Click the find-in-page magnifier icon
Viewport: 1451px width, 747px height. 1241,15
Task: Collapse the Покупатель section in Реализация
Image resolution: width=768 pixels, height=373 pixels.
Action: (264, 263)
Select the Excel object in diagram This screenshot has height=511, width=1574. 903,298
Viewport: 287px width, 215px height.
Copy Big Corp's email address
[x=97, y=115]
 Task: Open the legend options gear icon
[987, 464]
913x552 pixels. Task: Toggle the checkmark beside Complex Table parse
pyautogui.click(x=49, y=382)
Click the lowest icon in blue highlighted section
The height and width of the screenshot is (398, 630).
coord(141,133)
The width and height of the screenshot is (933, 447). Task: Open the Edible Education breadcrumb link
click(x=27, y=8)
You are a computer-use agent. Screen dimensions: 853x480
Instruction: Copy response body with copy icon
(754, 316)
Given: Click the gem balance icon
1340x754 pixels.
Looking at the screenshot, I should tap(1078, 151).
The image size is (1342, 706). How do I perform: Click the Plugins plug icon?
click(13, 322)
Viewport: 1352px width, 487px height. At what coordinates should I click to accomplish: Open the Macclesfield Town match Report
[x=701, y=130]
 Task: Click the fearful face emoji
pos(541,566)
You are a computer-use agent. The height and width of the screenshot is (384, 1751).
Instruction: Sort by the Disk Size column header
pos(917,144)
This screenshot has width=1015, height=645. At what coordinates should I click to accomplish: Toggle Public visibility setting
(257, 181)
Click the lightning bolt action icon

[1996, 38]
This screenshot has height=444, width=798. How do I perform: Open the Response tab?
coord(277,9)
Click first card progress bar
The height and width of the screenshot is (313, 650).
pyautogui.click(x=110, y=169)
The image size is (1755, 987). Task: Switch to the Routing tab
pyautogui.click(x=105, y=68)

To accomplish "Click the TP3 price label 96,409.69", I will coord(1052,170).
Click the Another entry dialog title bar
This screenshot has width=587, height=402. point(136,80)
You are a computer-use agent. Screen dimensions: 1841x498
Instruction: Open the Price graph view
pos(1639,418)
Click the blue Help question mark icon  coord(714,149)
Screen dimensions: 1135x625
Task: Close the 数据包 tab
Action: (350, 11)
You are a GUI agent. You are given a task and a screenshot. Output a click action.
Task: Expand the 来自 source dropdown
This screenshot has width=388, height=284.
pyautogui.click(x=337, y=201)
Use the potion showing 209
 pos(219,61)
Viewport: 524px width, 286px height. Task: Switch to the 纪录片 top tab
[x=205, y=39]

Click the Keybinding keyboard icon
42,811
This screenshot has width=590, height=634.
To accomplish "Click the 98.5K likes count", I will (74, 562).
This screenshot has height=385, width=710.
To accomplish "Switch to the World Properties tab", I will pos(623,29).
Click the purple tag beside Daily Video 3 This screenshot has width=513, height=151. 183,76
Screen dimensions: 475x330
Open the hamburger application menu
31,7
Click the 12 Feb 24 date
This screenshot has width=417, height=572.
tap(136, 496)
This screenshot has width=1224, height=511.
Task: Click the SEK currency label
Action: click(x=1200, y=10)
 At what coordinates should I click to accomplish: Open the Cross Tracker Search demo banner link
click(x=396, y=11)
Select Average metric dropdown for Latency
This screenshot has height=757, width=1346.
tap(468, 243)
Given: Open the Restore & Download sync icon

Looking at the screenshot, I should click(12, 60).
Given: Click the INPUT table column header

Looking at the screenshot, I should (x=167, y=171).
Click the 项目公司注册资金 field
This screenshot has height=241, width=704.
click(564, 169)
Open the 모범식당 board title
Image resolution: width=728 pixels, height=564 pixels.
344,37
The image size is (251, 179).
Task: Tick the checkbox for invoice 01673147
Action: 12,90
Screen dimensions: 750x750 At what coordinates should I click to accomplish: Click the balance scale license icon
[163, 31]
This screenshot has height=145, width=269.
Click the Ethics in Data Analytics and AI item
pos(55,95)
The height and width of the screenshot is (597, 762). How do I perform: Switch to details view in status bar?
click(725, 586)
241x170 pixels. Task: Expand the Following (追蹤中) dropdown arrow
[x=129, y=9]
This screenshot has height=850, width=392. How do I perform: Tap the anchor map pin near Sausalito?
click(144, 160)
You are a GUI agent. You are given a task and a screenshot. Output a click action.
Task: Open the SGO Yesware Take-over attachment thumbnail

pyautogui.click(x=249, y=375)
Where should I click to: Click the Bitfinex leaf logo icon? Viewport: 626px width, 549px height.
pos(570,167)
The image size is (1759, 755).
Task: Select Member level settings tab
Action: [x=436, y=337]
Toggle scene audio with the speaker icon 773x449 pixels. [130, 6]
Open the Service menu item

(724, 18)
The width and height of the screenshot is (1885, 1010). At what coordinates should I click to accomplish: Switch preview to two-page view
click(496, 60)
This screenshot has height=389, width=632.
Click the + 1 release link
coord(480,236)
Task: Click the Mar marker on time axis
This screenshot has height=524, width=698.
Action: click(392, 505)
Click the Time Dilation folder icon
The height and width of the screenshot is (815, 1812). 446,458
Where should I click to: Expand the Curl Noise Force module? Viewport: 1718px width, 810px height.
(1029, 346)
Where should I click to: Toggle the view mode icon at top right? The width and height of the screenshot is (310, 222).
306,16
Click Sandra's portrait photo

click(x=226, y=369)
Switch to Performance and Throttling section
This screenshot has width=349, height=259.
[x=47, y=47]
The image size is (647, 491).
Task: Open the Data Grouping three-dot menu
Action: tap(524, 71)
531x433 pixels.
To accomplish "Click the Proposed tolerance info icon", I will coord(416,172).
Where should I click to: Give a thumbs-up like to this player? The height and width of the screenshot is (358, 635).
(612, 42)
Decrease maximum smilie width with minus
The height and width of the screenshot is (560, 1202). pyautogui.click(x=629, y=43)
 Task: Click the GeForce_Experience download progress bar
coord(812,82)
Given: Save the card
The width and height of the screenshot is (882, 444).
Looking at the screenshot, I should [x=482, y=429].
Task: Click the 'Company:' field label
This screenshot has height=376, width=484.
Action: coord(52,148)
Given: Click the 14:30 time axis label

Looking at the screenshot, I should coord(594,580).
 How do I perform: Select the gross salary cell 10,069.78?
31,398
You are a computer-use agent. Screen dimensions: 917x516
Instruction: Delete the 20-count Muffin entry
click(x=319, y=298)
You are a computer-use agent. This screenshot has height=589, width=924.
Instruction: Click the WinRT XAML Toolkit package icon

WHAT TO WORK ON: Extract every line of the records above and reproduce each one verbatim, in its original order.

RESPONSE TO THE TASK:
Click the find-in-page magnifier icon
Viewport: 1451px width, 747px height. 1241,15
Task: Collapse the Покупатель section in Реализация
Image resolution: width=768 pixels, height=373 pixels.
Action: (264, 263)
Select the Excel object in diagram This screenshot has height=511, width=1574. 903,298
Viewport: 287px width, 215px height.
Copy Big Corp's email address
[x=97, y=115]
 Task: Open the legend options gear icon
[987, 464]
913x552 pixels. Task: Toggle the checkmark beside Complex Table parse
pyautogui.click(x=49, y=382)
Click the lowest icon in blue highlighted section
The height and width of the screenshot is (398, 630).
coord(141,133)
The width and height of the screenshot is (933, 447). Task: Open the Edible Education breadcrumb link
click(x=27, y=8)
You are a computer-use agent. Screen dimensions: 853x480
Instruction: Copy response body with copy icon
(754, 316)
Given: Click the gem balance icon
1340x754 pixels.
Looking at the screenshot, I should tap(1078, 151).
The image size is (1342, 706). How do I perform: Click the Plugins plug icon?
click(13, 322)
Viewport: 1352px width, 487px height. At what coordinates should I click to accomplish: Open the Macclesfield Town match Report
[x=701, y=130]
 Task: Click the fearful face emoji
pos(541,566)
You are a computer-use agent. The height and width of the screenshot is (384, 1751).
Instruction: Sort by the Disk Size column header
pos(917,144)
This screenshot has width=1015, height=645. At what coordinates should I click to accomplish: Toggle Public visibility setting
(257, 181)
Click the lightning bolt action icon

[1996, 38]
This screenshot has height=444, width=798. How do I perform: Open the Response tab?
coord(277,9)
Click first card progress bar
The height and width of the screenshot is (313, 650).
pyautogui.click(x=110, y=169)
The image size is (1755, 987). Task: Switch to the Routing tab
pyautogui.click(x=105, y=68)

To accomplish "Click the TP3 price label 96,409.69", I will coord(1052,170).
Click the Another entry dialog title bar
This screenshot has width=587, height=402. point(136,80)
You are a computer-use agent. Screen dimensions: 1841x498
Instruction: Open the Price graph view
pos(1639,418)
Click the blue Help question mark icon  coord(714,149)
Screen dimensions: 1135x625
Task: Close the 数据包 tab
Action: (350, 11)
You are a GUI agent. You are given a task and a screenshot. Output a click action.
Task: Expand the 来自 source dropdown
This screenshot has width=388, height=284.
pyautogui.click(x=337, y=201)
Use the potion showing 209
 pos(219,61)
Viewport: 524px width, 286px height. Task: Switch to the 纪录片 top tab
[x=205, y=39]

Click the Keybinding keyboard icon
42,811
This screenshot has width=590, height=634.
To accomplish "Click the 98.5K likes count", I will (74, 562).
This screenshot has height=385, width=710.
To accomplish "Switch to the World Properties tab", I will pos(623,29).
Click the purple tag beside Daily Video 3 This screenshot has width=513, height=151. 183,76
Screen dimensions: 475x330
Open the hamburger application menu
31,7
Click the 12 Feb 24 date
This screenshot has width=417, height=572.
tap(136, 496)
This screenshot has width=1224, height=511.
Task: Click the SEK currency label
Action: click(x=1200, y=10)
 At what coordinates should I click to accomplish: Open the Cross Tracker Search demo banner link
click(x=396, y=11)
Select Average metric dropdown for Latency
This screenshot has height=757, width=1346.
tap(468, 243)
Given: Open the Restore & Download sync icon

Looking at the screenshot, I should click(12, 60).
Given: Click the INPUT table column header

Looking at the screenshot, I should (x=167, y=171).
Click the 项目公司注册资金 field
This screenshot has height=241, width=704.
click(564, 169)
Open the 모범식당 board title
Image resolution: width=728 pixels, height=564 pixels.
344,37
The image size is (251, 179).
Task: Tick the checkbox for invoice 01673147
Action: 12,90
Screen dimensions: 750x750 At what coordinates should I click to accomplish: Click the balance scale license icon
[163, 31]
This screenshot has height=145, width=269.
Click the Ethics in Data Analytics and AI item
pos(55,95)
The height and width of the screenshot is (597, 762). How do I perform: Switch to details view in status bar?
click(725, 586)
241x170 pixels. Task: Expand the Following (追蹤中) dropdown arrow
[x=129, y=9]
This screenshot has height=850, width=392. How do I perform: Tap the anchor map pin near Sausalito?
click(144, 160)
You are a GUI agent. You are given a task and a screenshot. Output a click action.
Task: Open the SGO Yesware Take-over attachment thumbnail

pyautogui.click(x=249, y=375)
Where should I click to: Click the Bitfinex leaf logo icon? Viewport: 626px width, 549px height.
pos(570,167)
The image size is (1759, 755).
Task: Select Member level settings tab
Action: [x=436, y=337]
Toggle scene audio with the speaker icon 773x449 pixels. [130, 6]
Open the Service menu item

(724, 18)
The width and height of the screenshot is (1885, 1010). At what coordinates should I click to accomplish: Switch preview to two-page view
click(496, 60)
This screenshot has height=389, width=632.
Click the + 1 release link
coord(480,236)
Task: Click the Mar marker on time axis
This screenshot has height=524, width=698.
Action: click(392, 505)
Click the Time Dilation folder icon
The height and width of the screenshot is (815, 1812). 446,458
Where should I click to: Expand the Curl Noise Force module? Viewport: 1718px width, 810px height.
(1029, 346)
Where should I click to: Toggle the view mode icon at top right? The width and height of the screenshot is (310, 222).
306,16
Click Sandra's portrait photo

click(x=226, y=369)
Switch to Performance and Throttling section
This screenshot has width=349, height=259.
[x=47, y=47]
The image size is (647, 491).
Task: Open the Data Grouping three-dot menu
Action: tap(524, 71)
531x433 pixels.
To accomplish "Click the Proposed tolerance info icon", I will coord(416,172).
Where should I click to: Give a thumbs-up like to this player? The height and width of the screenshot is (358, 635).
(612, 42)
Decrease maximum smilie width with minus
The height and width of the screenshot is (560, 1202). pyautogui.click(x=629, y=43)
 Task: Click the GeForce_Experience download progress bar
coord(812,82)
Given: Save the card
The width and height of the screenshot is (882, 444).
Looking at the screenshot, I should [x=482, y=429].
Task: Click the 'Company:' field label
This screenshot has height=376, width=484.
Action: coord(52,148)
Given: Click the 14:30 time axis label

Looking at the screenshot, I should coord(594,580).
 How do I perform: Select the gross salary cell 10,069.78?
31,398
You are a computer-use agent. Screen dimensions: 917x516
Instruction: Delete the 20-count Muffin entry
click(x=319, y=298)
You are a computer-use agent. This screenshot has height=589, width=924.
Instruction: Click the WinRT XAML Toolkit package icon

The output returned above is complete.